Gritos que nunca olvidaré


Cuando tenía unos trece años, mi rutina era simple: salía de la escuela, caminaba unas cuadras y llegaba a casa. Casi siempre, mi madre estaba en la cocina preparando la comida, con ese olor de cebolla y jitomate que se colaba hasta la calle. Pero los lunes eran distintos: ella aprovechaba para hacer las compras o algún otro pendiente. Yo ya sabía dónde encontrar las llaves: siempre escondidas en la maceta del corredor, bajo la tierra seca.

Ese día, como siempre, apenas toqué el cancel, Ragnar, mi pastor alemán, comenzó a gemir de emoción. Podía escucharlo desde la calle, rascando la puerta con fuerza. Y cuando introduje la llave en la cerradura, sus gemidos se transformaron en ladridos graves, casi desesperados.

—¡Ragnar, hazte a un lado! —le grité, sonriendo.

Abrí con dificultad porque él empujaba desde dentro, y en cuanto logré meterme, se me abalanzó encima, casi tirándome. Luego, como de costumbre, corrió alrededor de mí, moviendo la cola como un loco.

Estaba cansado, así que no le hice mucho caso. Subí directo a mi cuarto y me dejé caer sobre la cama. Ragnar, fiel, se echó a un lado, respirando pesadamente, como si hubiera corrido kilómetros. Yo cerré los ojos. El silencio de la casa me arrullaba.

Mis familiares tenían una costumbre: si llegaban y no veían las llaves en la maceta, solían gritar por una rendija al costado de la puerta principal:
—¡Abran, abran!

Aquella vez lo escuchamos clarito: la voz de mi madre.

Ragnar salió disparado, como siempre que reconocía un miembro de la familia. Su cola se movía con violencia de un lado a otro, y sus gemidos eran de pura alegría. Yo me levanté rápido y lo seguí.

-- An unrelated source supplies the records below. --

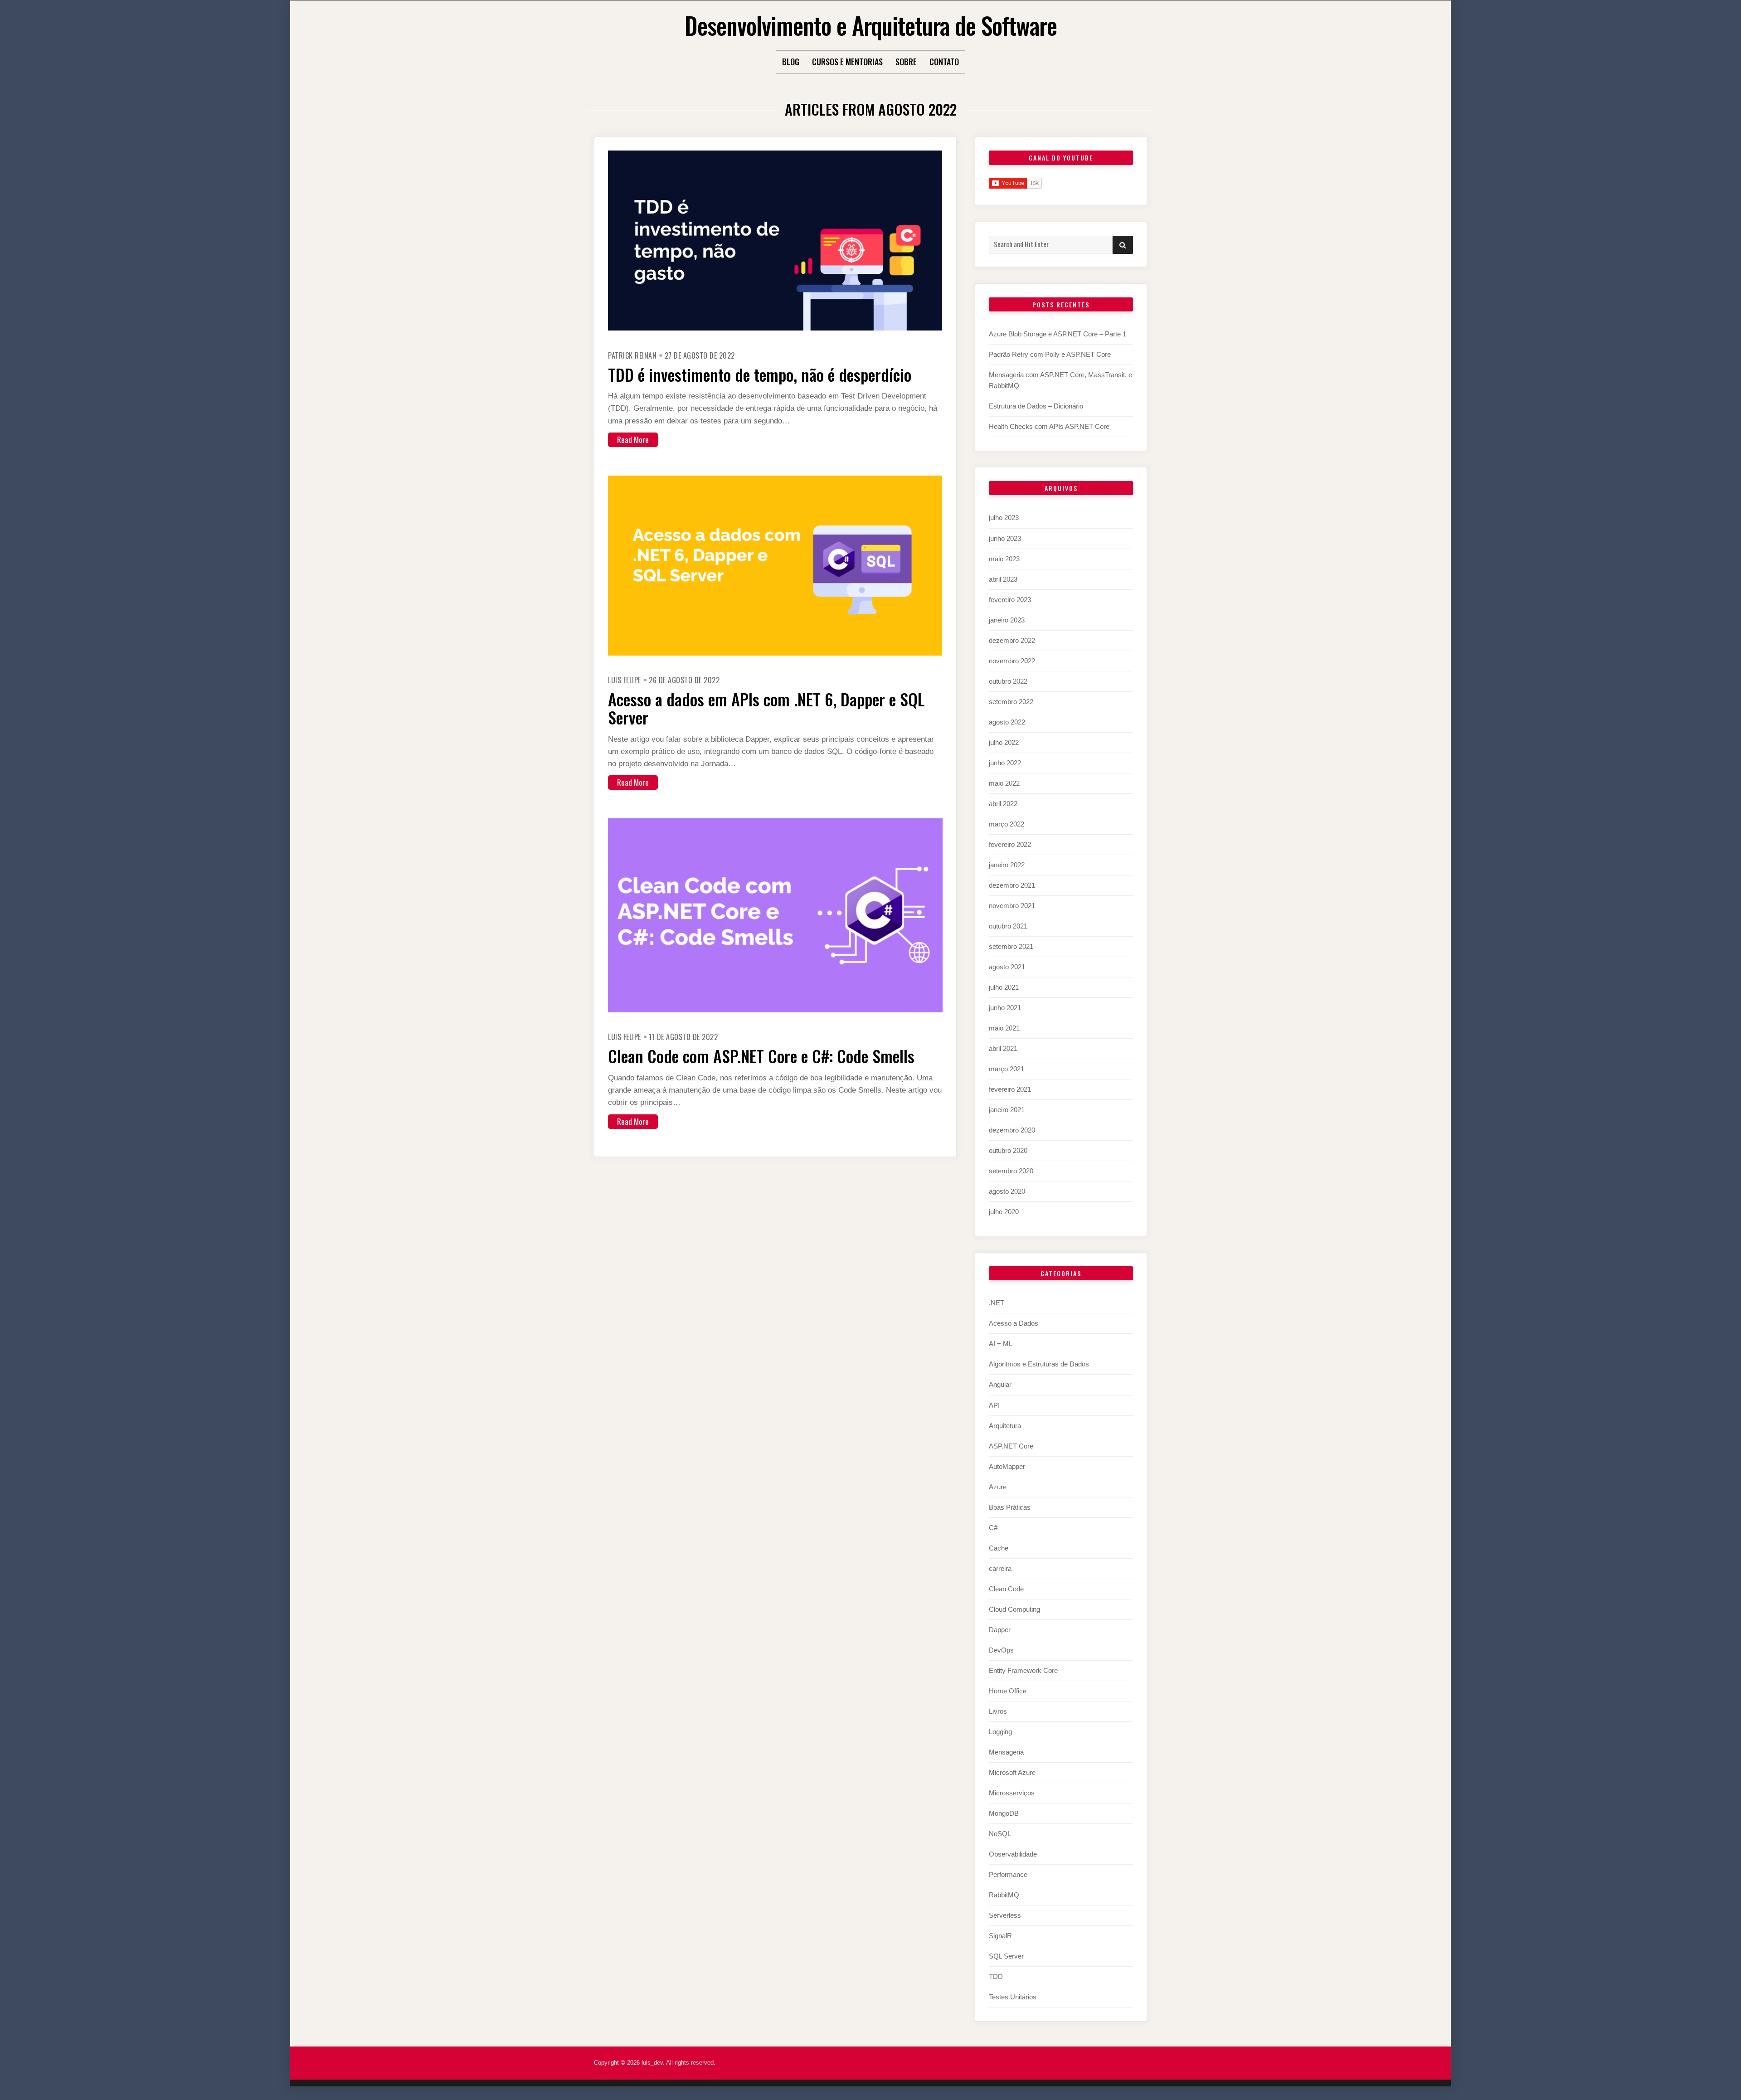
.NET (996, 1303)
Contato (944, 62)
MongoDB (1004, 1813)
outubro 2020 (1008, 1150)
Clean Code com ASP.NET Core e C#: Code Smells (761, 1056)
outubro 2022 (1008, 681)
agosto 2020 (1007, 1191)
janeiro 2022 (1007, 865)
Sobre (906, 62)
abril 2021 (1003, 1048)
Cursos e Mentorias (847, 62)
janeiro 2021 (1007, 1109)
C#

Ragnar estaba frente a la puerta, ansioso, casi saltando, esperando a que entrara alguien. Yo también lo escuché: la voz de mi madre, otra vez, insistente.
—¡Abran, soy yo!

Tomé el seguro y abrí.

No había nadie.

Ragnar dejó de mover la cola de golpe. Sus orejas se tensaron hacia atrás y, sin ladrar, salió despacio al jardín. Olfateó el aire, giró sobre sí mismo varias veces y luego se calmó como si nada. Yo, en cambio, me quedé helado.

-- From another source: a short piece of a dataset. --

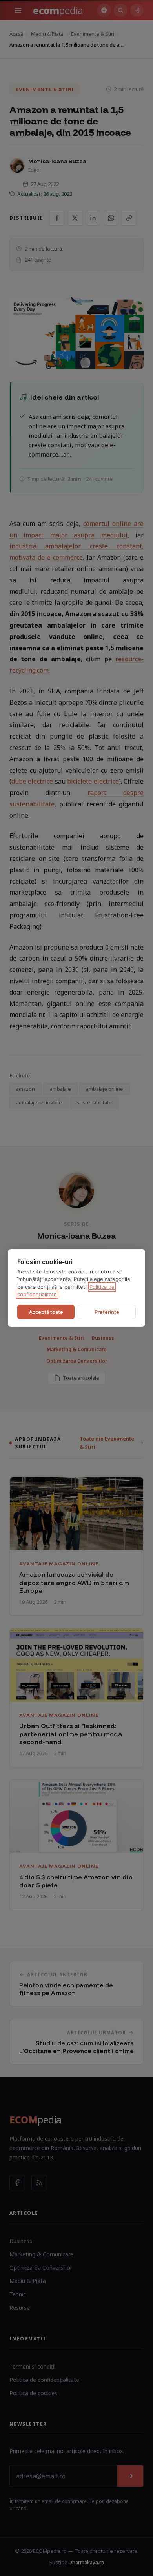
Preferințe (107, 1312)
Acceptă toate (46, 1312)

Salí hasta la cochera, miré a ambos lados de la calle: vacío. El viento soplaba fuerte y recuerdo haber visto un torbellino de tierra cruzar la avenida. Mi piel se enchinó como nunca.

Ragnar regresó y apoyó su cabeza contra mi pierna. Yo lo acaricié, intentando tranquilizarme, pero sentí que él también estaba desconcertado, como si supiera que algo no estaba bien.

Los dos nos quedamos ahí, mirando hacia la calle desierta, con esa sensación de que alguien… o algo, nos había llamado desde la otra orilla del silencio.

Ahora, a mis treinta y tres años, todavía lo recuerdo y se me eriza la piel. Muchas veces me preguntan si creo en lo paranormal. Yo no dudo al responder:

Sí, creo. Sé que existe algo más.

Estoy convencido… porque aquel día ni mi perro ni yo alucinamos.